記者会見する岩手県花巻市猟友会長の藤沼弘文さん。右は「日本熊森協会」の室谷悠子会長=10日午後、東京都中央区

 自然保護団体「日本熊森協会」(兵庫県)は10日、東京都内で記者会見し、今国会に提出された鳥獣保護管理法改正案の改善を求めた。改正案ではクマなどを「危険鳥獣」と定義し、一定の条件下で市街地での銃猟を可能とする。協会は「『危険』とレッテルを貼れば捕殺が進み、絶滅しかねない」と警鐘を鳴らした。同日午前、環境省に要望書を提出した。

 会見で室谷悠子会長は「森林破壊で奥山にすめなくなったから里に出てくる。捕殺しても根本解決にならない」と強調。柵を設けるなどして人に近づいてはいけないことや、集落との境界をクマに学ばせ、事故を防ぐべきだと訴えた。
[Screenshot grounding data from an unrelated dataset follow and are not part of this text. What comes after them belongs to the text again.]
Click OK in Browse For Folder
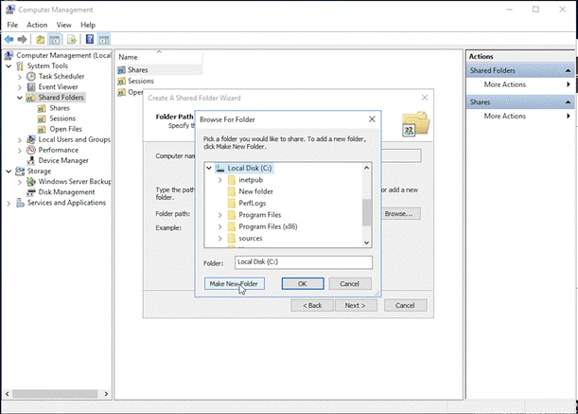This screenshot has height=414, width=578. coord(303,283)
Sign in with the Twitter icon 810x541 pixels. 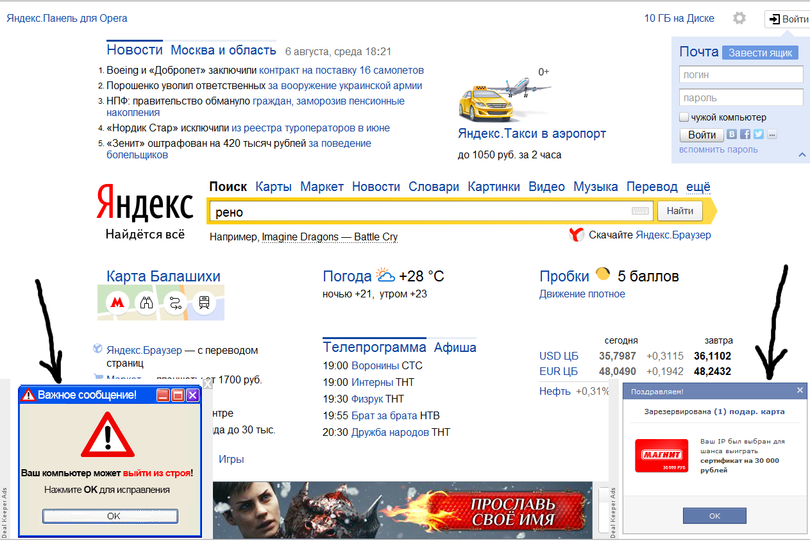click(759, 135)
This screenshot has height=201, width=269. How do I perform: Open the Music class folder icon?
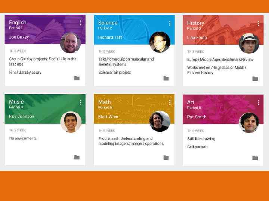[77, 157]
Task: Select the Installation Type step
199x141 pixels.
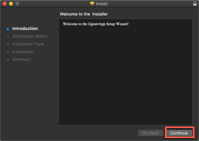Action: pos(28,44)
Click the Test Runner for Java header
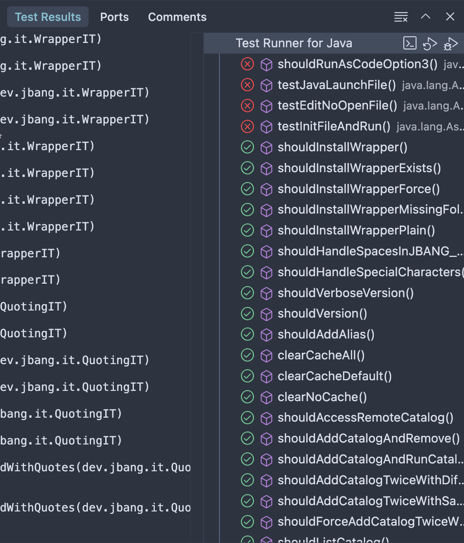464x543 pixels. 294,43
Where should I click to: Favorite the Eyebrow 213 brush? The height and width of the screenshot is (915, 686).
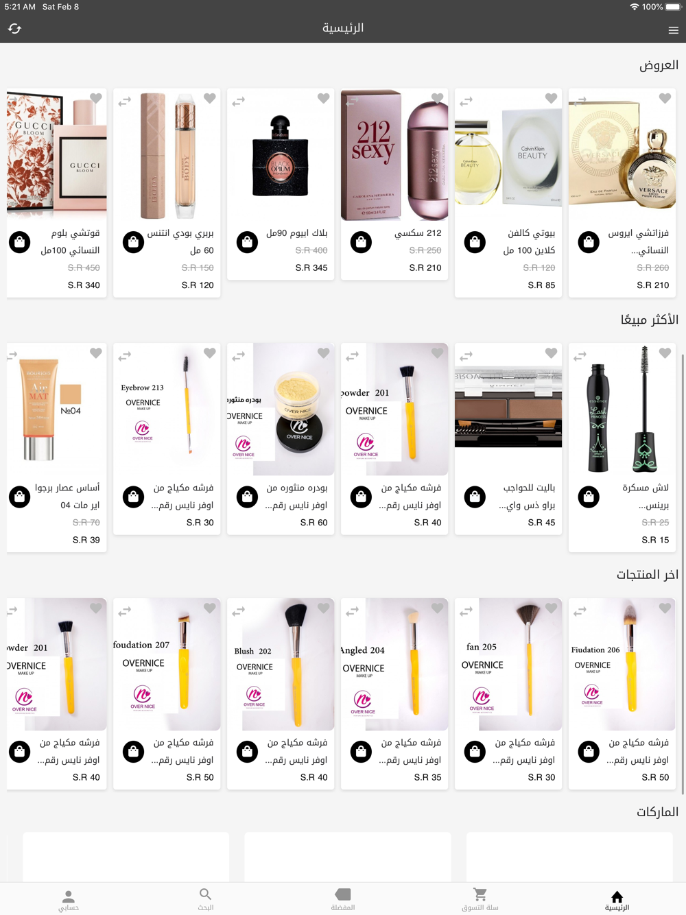209,353
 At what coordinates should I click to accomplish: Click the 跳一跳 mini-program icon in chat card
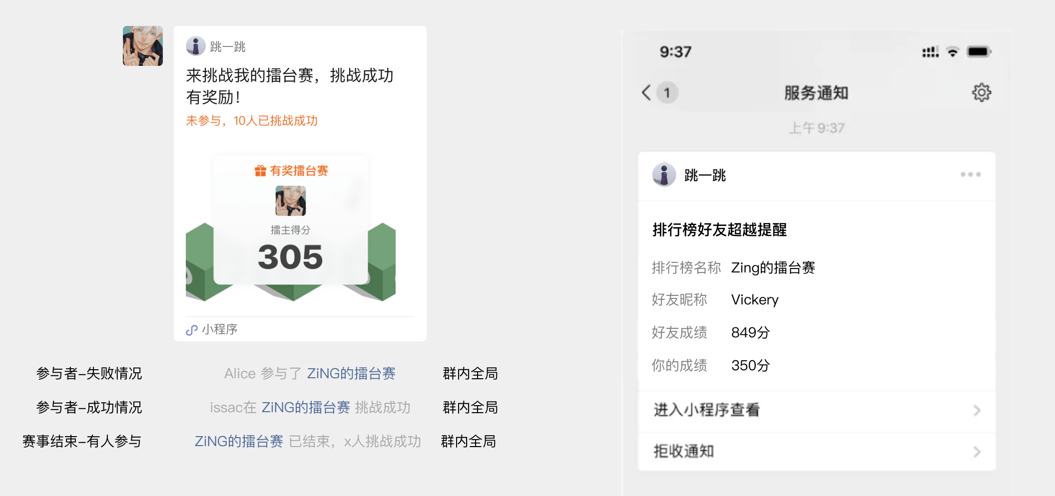195,46
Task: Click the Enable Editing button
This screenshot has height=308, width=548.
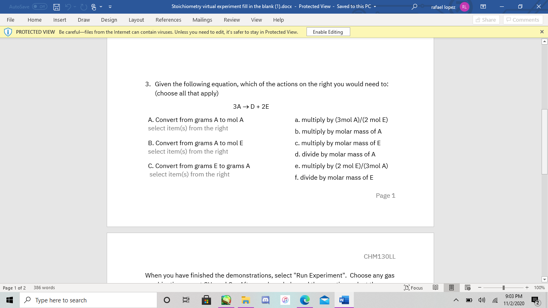Action: 328,32
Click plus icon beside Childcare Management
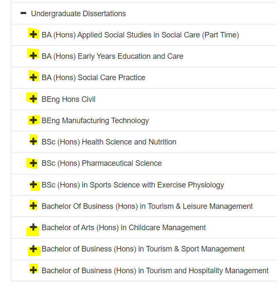 (33, 227)
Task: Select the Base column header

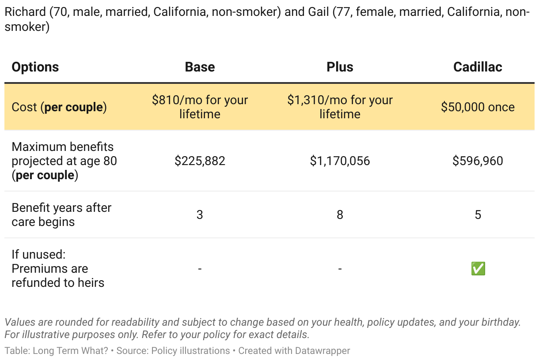Action: [x=200, y=67]
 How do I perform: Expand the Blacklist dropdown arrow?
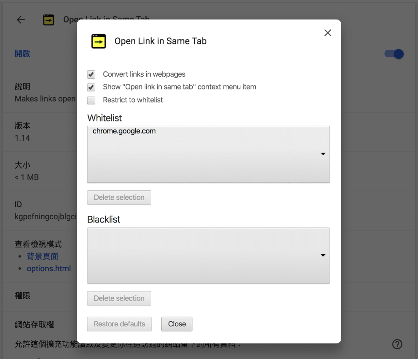[x=323, y=256]
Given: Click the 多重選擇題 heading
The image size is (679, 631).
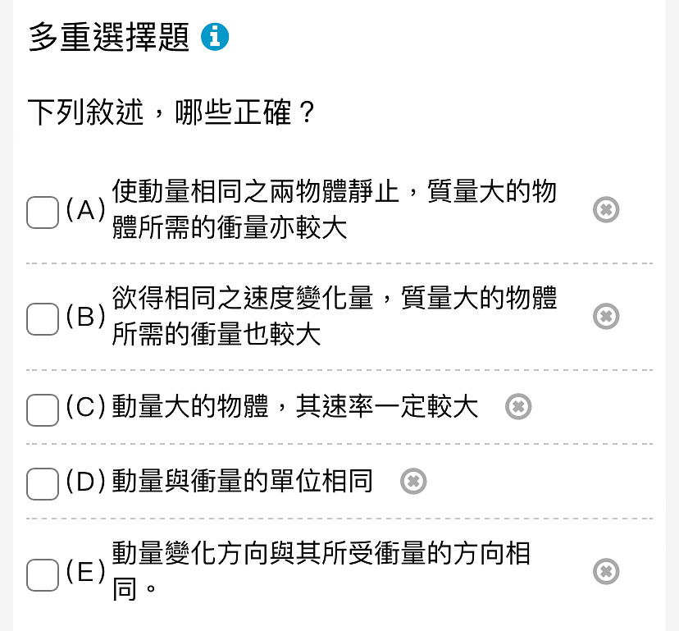Looking at the screenshot, I should tap(109, 37).
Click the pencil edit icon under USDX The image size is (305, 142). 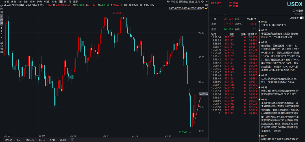point(295,14)
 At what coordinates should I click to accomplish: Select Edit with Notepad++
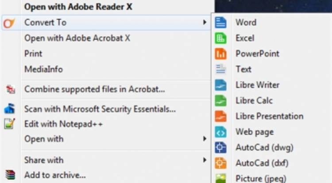63,124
 岩手県花巻市猟友会長の藤沼弘文さんは「(イノシシなど多産の動物と異なり)餌がないと子を生まないので、繁殖に時間がかかる」と指摘。北海道猟友会標茶支部長の後藤勲さんは、クマが積極的に人里で襲ってくることはないとし「アイヌ民族は山の神としてまつり守ってきた文化がある」と語った。

 改正案は、人の日常生活圏にクマなどが現れた場合、市町村長が発砲を判断するとしている。